Prémio Pulitzer de Poesia Carl Philips

"Temos o prazer de partilhar que os colaboradores de Emergence, Carl Phillips e David G. Haskell, foram reconhecidos pelas suas distintas contribuições para a esfera literária. Carl, que explora o poder da ternura, da fé e da ligação como forças de mudança, ganhou o Prémio Pulitzer de Poesia; e David, cujos trabalhos vibrantes nos envolvem com a beleza e o animismo do mundo vivo, foi nomeado finalista para Não Ficção Geral.

O reconhecimento destes dois notáveis escritores é um testemunho da ressonância das vozes que falam de amor à Terra durante este tempo. Parabéns ao Carl e ao David por este feito tão importante. Para comemorar, partilhamos uma selecção de histórias e adaptações das suas obras premiadas." (The Emergene Magazine)
 

Excerto "Among the Trees" de Carl Philips

"A MINHA MEMÓRIA MAIS ANTIGA de árvores é de uma figueira em particular no quintal da primeira casa de que me lembro, em Portland, Oregon.
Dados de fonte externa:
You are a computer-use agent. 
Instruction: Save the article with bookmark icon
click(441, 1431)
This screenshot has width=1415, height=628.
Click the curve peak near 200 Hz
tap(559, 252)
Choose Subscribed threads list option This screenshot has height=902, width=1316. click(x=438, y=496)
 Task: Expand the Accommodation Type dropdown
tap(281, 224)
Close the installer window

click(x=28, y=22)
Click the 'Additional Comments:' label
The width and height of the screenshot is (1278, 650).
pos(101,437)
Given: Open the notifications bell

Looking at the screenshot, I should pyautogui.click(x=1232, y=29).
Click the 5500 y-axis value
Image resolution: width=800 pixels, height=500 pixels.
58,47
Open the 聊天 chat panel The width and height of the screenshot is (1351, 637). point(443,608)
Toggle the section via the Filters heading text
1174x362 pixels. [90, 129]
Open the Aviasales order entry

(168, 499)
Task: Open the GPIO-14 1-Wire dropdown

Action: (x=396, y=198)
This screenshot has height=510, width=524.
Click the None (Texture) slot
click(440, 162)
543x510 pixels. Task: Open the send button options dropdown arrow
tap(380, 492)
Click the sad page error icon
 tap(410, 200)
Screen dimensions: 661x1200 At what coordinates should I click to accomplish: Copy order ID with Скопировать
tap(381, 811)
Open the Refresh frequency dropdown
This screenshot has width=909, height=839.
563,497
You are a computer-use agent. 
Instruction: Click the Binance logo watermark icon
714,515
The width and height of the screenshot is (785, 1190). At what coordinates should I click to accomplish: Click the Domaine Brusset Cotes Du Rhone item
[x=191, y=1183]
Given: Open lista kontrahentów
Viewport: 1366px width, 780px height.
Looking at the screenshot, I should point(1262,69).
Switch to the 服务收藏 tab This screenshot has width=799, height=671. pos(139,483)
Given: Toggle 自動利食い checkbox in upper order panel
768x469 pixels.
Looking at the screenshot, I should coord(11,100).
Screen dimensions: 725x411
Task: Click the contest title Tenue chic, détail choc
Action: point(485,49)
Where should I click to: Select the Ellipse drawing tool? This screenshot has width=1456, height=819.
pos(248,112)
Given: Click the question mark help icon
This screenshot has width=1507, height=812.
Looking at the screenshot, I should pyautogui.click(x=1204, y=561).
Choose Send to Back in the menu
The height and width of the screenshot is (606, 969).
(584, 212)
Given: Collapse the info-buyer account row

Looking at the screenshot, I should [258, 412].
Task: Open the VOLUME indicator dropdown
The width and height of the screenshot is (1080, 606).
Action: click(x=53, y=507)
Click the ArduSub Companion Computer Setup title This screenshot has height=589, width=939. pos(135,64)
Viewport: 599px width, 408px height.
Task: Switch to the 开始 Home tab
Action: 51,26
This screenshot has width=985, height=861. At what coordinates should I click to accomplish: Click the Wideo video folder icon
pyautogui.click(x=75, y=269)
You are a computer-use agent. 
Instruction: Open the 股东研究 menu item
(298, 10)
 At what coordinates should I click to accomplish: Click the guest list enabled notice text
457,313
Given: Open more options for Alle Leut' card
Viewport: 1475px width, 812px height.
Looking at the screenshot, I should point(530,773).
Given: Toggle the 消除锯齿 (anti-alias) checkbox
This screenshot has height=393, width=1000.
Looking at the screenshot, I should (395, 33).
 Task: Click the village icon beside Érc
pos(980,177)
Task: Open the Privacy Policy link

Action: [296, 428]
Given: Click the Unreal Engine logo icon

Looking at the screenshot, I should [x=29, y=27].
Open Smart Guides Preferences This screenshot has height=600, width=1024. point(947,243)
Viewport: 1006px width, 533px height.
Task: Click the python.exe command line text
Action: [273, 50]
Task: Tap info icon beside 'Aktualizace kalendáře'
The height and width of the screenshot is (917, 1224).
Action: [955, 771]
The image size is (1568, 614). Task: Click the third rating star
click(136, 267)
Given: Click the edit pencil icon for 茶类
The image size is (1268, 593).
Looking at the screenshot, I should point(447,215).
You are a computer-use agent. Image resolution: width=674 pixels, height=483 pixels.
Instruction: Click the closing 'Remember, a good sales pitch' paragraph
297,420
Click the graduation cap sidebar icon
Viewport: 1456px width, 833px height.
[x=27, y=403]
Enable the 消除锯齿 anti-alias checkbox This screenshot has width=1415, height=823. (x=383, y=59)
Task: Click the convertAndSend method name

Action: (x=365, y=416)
Tinha, no máximo, cinco anos. Às vezes, lembro-me de brincar à sua sombra e, outras vezes, das abelhas que pareciam florescer no interior das ventanias - embora agora pareça que não era tanto o vento que derrubava os frutos, mas o próprio peso da maturação, como se a doçura, demasiada doçura, significasse erro, castigo, portanto; durante horas, eu observava as abelhas a entrar e a sair dos lados abertos, e como os figos pareciam solitários, depois de as abelhas se terem ido embora, como se ser pilhado significasse, pelo menos, não estar sozinho...
 

Uma noite, em vez de entrar quando me chamavam, trepei à figueira, só de t-shirt e cuecas. Parecia um jogo, estar em cima da árvore e os meus pais não conseguirem encontrar-me, chamando pelo meu nome enquanto vagueavam pelo quintal. E então, de alguma forma, caí e, de repente, parei de cair: as minhas cuecas tinham ficado presas num ramo, salvando-me de bater no chão, mas segurando-me no ar, incapaz de descer. Se bem me lembro, a minha mãe disse ao meu pai para ir buscar um escadote.

O que está bem claro na memória é o meu pai a dizer que eu devia ficar ali pendurado na árvore durante algum tempo, para aprender uma lição sobre a desobediência aos meus pais.
 

Não encontro provas, nos sessenta anos em que o conheço, de que o meu pai esteja particularmente atento às ressonâncias históricas quando se trata da nossa vida quotidiana, mas não consigo deixar de pensar no lugar das árvores na história afro-americana, como local de linchamento. Que estranho que o meu pai, um afro-americano, considerasse um castigo adequado deixar o seu filho pendurado numa árvore durante a noite.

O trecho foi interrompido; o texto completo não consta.